Reproduce word for word the part of the records that opens with their first line and closes with the line containing "table-cell: 363 is", including both of those lines.
(Records provided begins)
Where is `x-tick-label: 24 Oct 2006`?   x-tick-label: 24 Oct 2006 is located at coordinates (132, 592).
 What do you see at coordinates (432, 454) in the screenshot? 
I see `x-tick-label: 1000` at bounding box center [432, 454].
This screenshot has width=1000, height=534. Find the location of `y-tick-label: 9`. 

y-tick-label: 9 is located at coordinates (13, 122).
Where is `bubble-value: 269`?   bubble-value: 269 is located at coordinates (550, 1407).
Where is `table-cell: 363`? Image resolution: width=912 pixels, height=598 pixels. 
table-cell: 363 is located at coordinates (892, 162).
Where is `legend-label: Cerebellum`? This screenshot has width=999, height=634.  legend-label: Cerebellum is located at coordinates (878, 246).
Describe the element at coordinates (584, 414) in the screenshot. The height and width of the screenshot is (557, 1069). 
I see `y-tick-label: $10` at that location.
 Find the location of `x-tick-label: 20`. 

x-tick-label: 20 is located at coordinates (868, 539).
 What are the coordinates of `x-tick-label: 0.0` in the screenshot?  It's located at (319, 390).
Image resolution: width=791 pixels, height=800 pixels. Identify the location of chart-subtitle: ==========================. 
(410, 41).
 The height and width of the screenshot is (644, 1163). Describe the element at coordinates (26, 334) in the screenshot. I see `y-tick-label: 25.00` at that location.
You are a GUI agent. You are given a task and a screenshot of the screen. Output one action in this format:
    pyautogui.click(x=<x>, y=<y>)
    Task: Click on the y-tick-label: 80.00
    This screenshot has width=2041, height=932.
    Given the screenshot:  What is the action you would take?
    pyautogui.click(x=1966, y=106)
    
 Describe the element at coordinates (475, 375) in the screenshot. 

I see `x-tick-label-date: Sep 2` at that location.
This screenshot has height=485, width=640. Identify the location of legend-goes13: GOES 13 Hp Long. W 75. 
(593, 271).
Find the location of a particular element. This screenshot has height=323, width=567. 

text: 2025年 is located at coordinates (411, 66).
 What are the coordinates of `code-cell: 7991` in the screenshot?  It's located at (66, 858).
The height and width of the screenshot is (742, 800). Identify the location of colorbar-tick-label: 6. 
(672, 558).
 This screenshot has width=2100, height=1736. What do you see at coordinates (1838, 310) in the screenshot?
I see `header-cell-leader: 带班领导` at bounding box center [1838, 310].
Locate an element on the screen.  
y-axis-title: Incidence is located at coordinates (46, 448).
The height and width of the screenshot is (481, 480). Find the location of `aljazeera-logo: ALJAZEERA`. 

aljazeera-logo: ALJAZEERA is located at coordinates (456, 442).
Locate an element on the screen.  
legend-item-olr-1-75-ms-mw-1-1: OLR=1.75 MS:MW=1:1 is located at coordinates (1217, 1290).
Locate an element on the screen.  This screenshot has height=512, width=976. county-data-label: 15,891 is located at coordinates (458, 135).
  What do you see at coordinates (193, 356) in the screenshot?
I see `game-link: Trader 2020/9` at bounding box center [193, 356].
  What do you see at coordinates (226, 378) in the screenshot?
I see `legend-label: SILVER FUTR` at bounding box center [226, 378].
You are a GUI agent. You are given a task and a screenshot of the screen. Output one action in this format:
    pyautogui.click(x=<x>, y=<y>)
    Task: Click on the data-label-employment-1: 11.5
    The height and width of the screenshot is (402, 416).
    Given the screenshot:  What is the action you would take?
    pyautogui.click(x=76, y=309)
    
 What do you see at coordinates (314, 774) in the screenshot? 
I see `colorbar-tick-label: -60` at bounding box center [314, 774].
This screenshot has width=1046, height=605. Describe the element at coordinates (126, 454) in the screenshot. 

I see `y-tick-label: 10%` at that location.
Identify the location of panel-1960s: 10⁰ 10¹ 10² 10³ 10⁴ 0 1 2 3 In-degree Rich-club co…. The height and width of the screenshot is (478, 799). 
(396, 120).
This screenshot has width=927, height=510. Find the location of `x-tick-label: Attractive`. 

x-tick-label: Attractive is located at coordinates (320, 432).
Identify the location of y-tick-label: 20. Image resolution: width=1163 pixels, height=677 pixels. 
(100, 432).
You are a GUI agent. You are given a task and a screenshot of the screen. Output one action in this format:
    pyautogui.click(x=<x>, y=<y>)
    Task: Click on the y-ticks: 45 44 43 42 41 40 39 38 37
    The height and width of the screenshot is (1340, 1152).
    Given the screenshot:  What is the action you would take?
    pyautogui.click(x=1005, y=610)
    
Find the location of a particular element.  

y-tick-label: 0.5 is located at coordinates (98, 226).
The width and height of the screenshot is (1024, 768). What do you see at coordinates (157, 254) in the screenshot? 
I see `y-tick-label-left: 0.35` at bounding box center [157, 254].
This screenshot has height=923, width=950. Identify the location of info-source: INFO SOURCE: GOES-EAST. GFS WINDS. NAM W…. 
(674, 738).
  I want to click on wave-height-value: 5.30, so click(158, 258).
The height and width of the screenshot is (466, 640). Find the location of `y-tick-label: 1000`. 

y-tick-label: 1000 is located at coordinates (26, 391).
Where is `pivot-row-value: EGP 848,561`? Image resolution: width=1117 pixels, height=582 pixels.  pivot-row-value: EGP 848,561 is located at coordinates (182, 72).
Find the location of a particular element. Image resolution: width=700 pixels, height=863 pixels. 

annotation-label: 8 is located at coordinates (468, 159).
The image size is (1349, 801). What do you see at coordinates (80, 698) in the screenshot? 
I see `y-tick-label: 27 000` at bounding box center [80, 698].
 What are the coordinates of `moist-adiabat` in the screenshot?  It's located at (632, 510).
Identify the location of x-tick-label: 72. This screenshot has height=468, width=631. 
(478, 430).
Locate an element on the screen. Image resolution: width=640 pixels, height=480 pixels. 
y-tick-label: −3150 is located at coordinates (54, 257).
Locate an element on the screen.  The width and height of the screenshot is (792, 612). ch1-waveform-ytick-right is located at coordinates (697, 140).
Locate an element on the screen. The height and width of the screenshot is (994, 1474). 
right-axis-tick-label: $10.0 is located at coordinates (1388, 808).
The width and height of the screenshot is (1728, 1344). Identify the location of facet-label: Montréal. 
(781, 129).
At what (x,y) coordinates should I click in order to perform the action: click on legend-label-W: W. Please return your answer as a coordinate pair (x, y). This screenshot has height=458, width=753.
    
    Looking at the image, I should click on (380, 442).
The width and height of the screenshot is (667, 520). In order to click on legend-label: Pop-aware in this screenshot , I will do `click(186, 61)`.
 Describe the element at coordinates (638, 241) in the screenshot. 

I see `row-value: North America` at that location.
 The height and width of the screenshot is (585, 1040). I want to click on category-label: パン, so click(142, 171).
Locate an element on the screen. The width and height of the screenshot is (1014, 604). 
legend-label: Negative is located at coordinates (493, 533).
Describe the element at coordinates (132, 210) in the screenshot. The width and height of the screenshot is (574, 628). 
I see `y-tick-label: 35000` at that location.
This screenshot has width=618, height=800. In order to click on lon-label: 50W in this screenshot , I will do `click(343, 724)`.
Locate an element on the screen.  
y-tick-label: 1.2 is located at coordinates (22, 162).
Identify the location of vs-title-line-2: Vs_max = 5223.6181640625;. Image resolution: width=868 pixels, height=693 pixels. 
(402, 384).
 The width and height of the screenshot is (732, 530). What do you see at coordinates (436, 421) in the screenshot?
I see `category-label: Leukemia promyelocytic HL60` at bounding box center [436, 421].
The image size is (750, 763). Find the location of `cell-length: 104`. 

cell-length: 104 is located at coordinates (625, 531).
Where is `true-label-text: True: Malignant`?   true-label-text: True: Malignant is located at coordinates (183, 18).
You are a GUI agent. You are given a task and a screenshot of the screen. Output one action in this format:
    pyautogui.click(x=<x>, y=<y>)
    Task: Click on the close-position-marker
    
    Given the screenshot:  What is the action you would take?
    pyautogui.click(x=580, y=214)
(Records provided ends)
▶ Response area:
Where is `x-tick-label: 24 Oct 2006`?   x-tick-label: 24 Oct 2006 is located at coordinates (132, 592).
 What do you see at coordinates (432, 454) in the screenshot? 
I see `x-tick-label: 1000` at bounding box center [432, 454].
This screenshot has width=1000, height=534. Find the location of `y-tick-label: 9`. 

y-tick-label: 9 is located at coordinates (13, 122).
Where is `bubble-value: 269`?   bubble-value: 269 is located at coordinates (550, 1407).
Where is `table-cell: 363`? Image resolution: width=912 pixels, height=598 pixels. 
table-cell: 363 is located at coordinates (892, 162).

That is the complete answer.